What the exercise asks -
Could you copy out every line of the records below word for word, leaving the pictures out of your answer?

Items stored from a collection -
=======
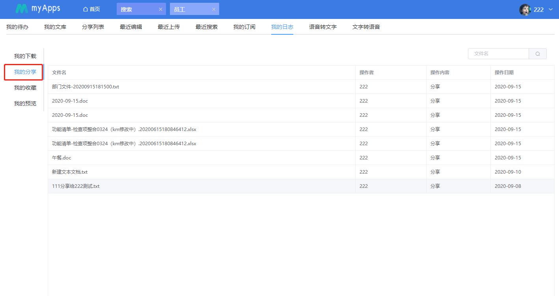Open 我的预览 in the sidebar
Image resolution: width=559 pixels, height=296 pixels.
25,103
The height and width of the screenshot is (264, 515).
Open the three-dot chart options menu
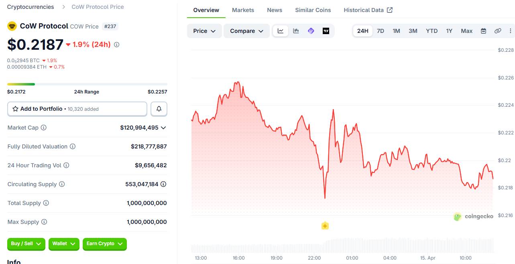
=======
Worked solution -
Open 我的预览 in the sidebar
Image resolution: width=559 pixels, height=296 pixels.
25,103
The height and width of the screenshot is (264, 515).
Open the three-dot chart options menu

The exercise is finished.